- Church: Episcopal Church
- Diocese: Indianapolis
- Elected: March 26, 1977
- In office: 1977–1997
- Predecessor: John Pares Craine
- Successor: Catherine Waynick
- Previous post: Coadjutor Bishop of Indianapolis (1977)

Orders
- Ordination: February 1, 1955 by Nelson M. Burroughs
- Consecration: September 10, 1977 by John Allin

Personal details
- Born: March 25, 1929 Toledo, Ohio, United States
- Died: July 28, 2007 (aged 78) Bloomington, Indiana, United States
- Buried: Saint Alban's Church, Indianapolis
- Denomination: Anglican
- Parents: Mason Beach Jones & Gertrude Witker
- Spouse: Martha Anne Shelburne
- Children: 3
- Alma mater: Williams College

= Edward W. Jones =

American Episcopal clergy (1929–2007)

Edward Witker Jones (March 25, 1929 – July 28, 2007) was an American prelate of the Episcopal Church, who was the ninth Bishop of Indianapolis between 1977 and 1997.
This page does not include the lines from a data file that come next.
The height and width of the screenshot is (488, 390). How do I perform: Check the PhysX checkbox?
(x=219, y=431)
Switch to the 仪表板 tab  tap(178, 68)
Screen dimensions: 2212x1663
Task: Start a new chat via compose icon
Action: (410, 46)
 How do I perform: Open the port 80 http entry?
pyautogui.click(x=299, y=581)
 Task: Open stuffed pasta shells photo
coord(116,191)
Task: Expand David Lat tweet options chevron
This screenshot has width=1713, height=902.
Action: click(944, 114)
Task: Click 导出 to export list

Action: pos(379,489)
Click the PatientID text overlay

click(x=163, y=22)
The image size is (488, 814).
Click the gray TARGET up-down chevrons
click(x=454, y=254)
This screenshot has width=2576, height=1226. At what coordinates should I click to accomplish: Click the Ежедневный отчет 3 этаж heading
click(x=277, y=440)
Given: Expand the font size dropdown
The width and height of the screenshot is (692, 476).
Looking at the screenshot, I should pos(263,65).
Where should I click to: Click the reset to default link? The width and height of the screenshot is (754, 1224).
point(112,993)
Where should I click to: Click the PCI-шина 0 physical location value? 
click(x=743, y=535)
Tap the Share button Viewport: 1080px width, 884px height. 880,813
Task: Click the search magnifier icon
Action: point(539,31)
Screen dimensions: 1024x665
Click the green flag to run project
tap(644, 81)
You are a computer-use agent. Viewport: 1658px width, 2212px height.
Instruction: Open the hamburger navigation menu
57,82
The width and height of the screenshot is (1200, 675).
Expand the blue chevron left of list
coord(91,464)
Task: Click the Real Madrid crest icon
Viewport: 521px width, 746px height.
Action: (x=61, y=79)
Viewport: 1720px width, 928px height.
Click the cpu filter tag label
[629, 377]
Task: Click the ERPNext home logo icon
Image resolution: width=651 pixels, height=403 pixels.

==Early life and education==
Jones was born on March 25, 1929, in Toledo, Ohio, the son of Mason Beach Jones and Gertrude Witker. He was educated at the Western Reserve Academy, and attended Williams College, from where he earned his Bachelor of Arts in 1951. After that he enrolled at the Virginia Theological Seminary, graduated with a Bachelor of Divinity in 1954, and was honored with a Doctor of Divinity in 1978. He married Martha Anne Shelburne on July 13, 1963, and together had three children.

==Ordained ministry==
Jones was ordained deacon in 1954, and priest on February 1, 1955 by Bishop Nelson M. Burroughs of Ohio, in Grace Church, Sandusky, Ohio. He served as assistant minister at Grace Church in Sandusky, Ohio from 1954 till 1957, and then as rector of Christ Church in Oberlin, Ohio and Episcopal Chaplain to Oberlin College from 1957 till 1968. He was appointed assistant to the Bishop of Ohio in 1968, and served in that capacity till 1971, when he became rector of St James' Church in Lancaster, Pennsylvania, where he remained till 1977.

==Bishop==
During a special meeting of the diocesan convention held at Christ Church Cathedral on March 26, 1977, Jones was elected Coadjutor Bishop of Indianapolis. He was consecrated on September 10, 1977, in Indianapolis. He succeeded as diocesan bishop earlier than expected, due to the death of Bishop John Pares Craine on December 24, 1977. Jones was a promoter of ecumenism, working closely with Christian and Jewish laity and clergy in Ohio, Pennsylvania, and Indiana. In 1996, he spoke in favor of closer unity with the Lutheran church. He was also a member of the Theology Committee of the House of Bishops which presented the case for the ordination of women to the episcopate to the 1988 Lambeth Conference. He retired in 1997.